■ TEXTO DE ESTUDIO ■
***

La primera cosa que hizo el hombre pensante y que lo alejara de sus parientes cercanos que hoy vemos por televisión, revistas de divulgación y en algunos zoológicos, fue estrellar dos piedras hasta sacarles filo para cortar los despojos de alguna presa abandonada por su depredador y así convertirse en un inteligente carroñero que después aprendió a cazar y a utilizar la piel de sus víctimas para cubrirse del frío, y sus huesos, para elaborar utensilios, herramientas y armas para asegurarse más comida, más pieles y el temor de sus semejantes que le competían por el alimento, el espacio, el techo, la hembra, las crías, la comida y todo lo que poseyera; porque, contrario a lo que creen los comunistas, poseer es muy de humanos, pensar también.

***

■ DATOS REGISTRADOS ■
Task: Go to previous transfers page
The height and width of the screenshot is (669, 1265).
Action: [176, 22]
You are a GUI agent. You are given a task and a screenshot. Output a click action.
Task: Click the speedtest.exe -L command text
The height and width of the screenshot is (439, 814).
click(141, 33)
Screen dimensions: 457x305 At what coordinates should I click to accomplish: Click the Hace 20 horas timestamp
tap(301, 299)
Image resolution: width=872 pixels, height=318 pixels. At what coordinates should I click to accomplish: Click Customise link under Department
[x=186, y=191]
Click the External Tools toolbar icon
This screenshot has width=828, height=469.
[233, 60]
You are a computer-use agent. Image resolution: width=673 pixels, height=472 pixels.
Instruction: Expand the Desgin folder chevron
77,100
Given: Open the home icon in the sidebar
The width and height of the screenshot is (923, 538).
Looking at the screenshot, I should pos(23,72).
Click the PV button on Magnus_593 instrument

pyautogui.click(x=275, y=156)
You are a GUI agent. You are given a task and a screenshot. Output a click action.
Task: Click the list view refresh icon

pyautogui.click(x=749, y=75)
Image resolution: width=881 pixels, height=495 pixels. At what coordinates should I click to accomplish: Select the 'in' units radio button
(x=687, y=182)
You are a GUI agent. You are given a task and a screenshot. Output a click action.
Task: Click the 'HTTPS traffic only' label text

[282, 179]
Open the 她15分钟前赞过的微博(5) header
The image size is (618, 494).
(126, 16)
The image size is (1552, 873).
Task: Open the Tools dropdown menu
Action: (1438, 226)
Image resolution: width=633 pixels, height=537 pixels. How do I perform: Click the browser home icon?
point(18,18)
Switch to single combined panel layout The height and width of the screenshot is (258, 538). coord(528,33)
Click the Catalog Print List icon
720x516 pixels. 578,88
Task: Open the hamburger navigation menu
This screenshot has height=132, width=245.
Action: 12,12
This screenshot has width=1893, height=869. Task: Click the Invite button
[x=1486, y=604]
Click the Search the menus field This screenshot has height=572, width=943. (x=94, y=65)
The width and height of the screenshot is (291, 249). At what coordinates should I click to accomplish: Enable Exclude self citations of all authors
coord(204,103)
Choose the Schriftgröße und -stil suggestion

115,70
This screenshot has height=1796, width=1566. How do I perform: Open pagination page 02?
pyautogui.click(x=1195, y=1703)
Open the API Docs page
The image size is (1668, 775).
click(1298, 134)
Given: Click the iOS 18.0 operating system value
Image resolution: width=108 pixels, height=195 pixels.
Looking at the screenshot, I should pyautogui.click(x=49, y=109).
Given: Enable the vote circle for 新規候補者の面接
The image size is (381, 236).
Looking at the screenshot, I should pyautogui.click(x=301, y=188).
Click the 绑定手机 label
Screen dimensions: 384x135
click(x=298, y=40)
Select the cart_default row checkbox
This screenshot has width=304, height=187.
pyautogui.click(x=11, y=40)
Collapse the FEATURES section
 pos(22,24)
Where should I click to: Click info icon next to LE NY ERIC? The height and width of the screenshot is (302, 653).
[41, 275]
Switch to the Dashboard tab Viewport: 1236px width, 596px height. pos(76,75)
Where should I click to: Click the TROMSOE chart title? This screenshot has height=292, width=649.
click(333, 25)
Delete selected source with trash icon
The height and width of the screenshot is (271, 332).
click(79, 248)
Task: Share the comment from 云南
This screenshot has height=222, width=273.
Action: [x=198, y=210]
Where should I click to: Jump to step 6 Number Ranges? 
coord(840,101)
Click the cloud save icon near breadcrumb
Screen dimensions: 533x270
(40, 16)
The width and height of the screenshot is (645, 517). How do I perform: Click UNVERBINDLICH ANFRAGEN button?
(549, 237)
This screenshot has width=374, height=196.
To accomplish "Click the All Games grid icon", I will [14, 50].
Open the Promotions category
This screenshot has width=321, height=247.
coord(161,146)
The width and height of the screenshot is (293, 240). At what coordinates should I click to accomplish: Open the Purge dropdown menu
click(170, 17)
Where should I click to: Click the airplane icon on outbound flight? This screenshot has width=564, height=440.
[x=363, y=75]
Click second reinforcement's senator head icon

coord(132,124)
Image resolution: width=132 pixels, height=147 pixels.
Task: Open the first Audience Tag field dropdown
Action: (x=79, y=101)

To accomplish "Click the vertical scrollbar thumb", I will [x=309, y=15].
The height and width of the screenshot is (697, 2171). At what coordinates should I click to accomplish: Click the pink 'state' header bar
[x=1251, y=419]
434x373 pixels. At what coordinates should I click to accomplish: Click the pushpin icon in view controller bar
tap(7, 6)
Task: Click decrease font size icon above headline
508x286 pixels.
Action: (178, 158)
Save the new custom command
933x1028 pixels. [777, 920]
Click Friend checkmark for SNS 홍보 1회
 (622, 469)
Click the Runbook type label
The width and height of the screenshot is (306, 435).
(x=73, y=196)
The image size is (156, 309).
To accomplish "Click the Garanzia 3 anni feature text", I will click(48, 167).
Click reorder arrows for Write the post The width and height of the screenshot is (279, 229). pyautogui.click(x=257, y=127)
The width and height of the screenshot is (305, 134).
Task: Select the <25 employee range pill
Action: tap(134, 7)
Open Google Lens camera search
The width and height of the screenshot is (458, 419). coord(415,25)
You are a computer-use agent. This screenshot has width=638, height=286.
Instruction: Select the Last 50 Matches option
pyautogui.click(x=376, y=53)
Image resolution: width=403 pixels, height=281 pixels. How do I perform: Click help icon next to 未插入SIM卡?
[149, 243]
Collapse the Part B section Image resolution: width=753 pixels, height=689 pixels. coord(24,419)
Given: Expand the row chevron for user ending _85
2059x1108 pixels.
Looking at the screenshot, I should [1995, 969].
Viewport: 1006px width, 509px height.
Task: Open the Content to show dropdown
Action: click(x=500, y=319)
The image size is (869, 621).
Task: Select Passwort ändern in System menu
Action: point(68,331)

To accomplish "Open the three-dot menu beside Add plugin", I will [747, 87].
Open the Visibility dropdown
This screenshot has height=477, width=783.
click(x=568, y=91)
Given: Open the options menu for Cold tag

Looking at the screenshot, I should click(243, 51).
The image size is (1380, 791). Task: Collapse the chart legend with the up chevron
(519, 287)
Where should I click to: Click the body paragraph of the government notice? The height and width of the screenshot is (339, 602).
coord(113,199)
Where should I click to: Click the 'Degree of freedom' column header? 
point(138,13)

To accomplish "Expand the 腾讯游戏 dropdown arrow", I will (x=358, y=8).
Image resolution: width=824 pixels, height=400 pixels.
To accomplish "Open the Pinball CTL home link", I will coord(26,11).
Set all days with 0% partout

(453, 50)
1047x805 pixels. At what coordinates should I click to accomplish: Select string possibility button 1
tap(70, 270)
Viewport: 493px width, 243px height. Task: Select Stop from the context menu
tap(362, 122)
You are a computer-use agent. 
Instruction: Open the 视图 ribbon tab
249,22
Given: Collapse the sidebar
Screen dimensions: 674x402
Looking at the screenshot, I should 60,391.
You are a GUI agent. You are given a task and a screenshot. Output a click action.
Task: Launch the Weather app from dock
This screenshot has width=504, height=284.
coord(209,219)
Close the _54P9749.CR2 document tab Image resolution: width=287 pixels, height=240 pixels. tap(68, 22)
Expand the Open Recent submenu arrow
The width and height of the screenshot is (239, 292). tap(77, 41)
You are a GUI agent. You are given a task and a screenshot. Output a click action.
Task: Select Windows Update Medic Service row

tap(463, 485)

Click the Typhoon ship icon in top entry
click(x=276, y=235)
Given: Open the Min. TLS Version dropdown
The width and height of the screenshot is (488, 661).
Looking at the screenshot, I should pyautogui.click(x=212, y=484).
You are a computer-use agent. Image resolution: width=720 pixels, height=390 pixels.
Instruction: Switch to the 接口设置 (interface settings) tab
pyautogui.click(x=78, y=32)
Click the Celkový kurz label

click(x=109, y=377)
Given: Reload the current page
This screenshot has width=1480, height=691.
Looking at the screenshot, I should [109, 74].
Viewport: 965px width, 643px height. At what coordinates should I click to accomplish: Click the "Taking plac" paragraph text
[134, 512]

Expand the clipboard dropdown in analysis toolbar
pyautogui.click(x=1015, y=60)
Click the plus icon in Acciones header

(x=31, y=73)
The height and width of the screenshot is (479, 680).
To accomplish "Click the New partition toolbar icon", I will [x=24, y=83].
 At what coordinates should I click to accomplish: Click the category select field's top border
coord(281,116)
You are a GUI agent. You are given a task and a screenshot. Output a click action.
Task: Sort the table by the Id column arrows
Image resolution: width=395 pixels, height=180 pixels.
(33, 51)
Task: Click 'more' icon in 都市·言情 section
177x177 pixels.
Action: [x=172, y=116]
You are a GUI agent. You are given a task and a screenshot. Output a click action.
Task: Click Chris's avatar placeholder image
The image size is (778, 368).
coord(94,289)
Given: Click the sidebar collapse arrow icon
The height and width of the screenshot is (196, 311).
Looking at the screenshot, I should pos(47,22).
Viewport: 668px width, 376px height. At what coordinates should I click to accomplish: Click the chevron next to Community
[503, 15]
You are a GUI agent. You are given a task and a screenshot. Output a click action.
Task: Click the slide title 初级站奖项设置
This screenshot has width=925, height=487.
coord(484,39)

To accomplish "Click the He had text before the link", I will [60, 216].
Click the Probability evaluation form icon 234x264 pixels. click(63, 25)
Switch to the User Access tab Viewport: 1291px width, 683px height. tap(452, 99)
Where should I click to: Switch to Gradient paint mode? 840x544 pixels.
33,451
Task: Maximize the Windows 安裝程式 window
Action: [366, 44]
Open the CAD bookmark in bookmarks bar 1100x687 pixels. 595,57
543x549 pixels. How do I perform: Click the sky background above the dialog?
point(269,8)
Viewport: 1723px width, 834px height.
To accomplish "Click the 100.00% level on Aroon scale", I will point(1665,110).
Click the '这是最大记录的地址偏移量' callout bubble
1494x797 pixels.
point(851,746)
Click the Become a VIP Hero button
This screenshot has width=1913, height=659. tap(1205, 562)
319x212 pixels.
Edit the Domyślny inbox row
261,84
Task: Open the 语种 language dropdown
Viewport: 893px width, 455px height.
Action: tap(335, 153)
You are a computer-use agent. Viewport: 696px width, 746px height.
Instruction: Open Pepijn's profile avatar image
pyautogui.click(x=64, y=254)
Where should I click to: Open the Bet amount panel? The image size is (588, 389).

***

■ INSTRUCCIONES ■
• A. Reescriba en forma de lista el párrafo del texto de estudio sobre el hombre pensante que comienza con «La primera cosa que hizo el hombre pensante» y conserve sus datos principales.
• B. Retome el texto de estudio sobre el hombre pensante y continúelo a partir de su última oración.

■ RESPUESTAS ■
• A.
- Lo primero que hizo el hombre pensante y que lo separó de sus parientes cercanos fue golpear dos piedras hasta sacarles filo.
- Con ese filo cortaba los despojos de presas abandonadas por su depredador y así se convirtió en un carroñero inteligente.
- Más tarde aprendió a cazar.
- Utilizó la piel de sus víctimas para cubrirse del frío y sus huesos para elaborar utensilios, herramientas y armas.
- Con ellos se aseguró más comida, más pieles y el temor de sus semejantes. Estos competían con él por el alimento, el espacio, el techo, la hembra, las crías y todo lo que poseyera.
- El texto afirma que, contrario a lo que creen los comunistas, poseer es muy propio de los humanos, y que pensar también lo es.

• B.
Simultáneamente tomó conciencia del peligro que él y los suyos corrían en este mundo, tanto por sus iguales, como por la amenaza que representaban todo tipo de depredadores y bichos, accidentes geológicos y, por supuesto, fenómenos naturales, a los que aprendió a concebir, temer y adorar como dioses. Entre ellos, la fertilidad, la fuerza, el fuego, el sol, el agua, el trueno y todo cuanto se le presentara.
Al más fuerte lo trató y respetó como descendiente directo de sus dioses y enseñó a su prole a obedecer y alabar a estos soberanos y su dinastía.
Así sucedió durante cientos de miles de años, hasta hace apenas 300, cuando a alguien se le ocurrió que los dioses no existen, que los seres humanos somos iguales y que entre todos podemos ponernos de acuerdo para elegir a quien nos gobierne, o sea, nos dirija, no para que sea dueño ni de nuestras mentes ni de nuestras vidas.
Al mismo tiempo florecieron la ciencia, la industria y las artes después de una larga noche de mil 500 años.
Paradójicamente, la ignorancia es tan lista, que por decenas de siglos se encargó de que nadie aprendiera nada que la pusiera en peligro.
Y como virus, la ignorancia tiene sus picos, brotes y rebrotes, con la inquisición, el nazismo, el fascismo, el comunismo, el caudillismo, el fanatismo, el populismo.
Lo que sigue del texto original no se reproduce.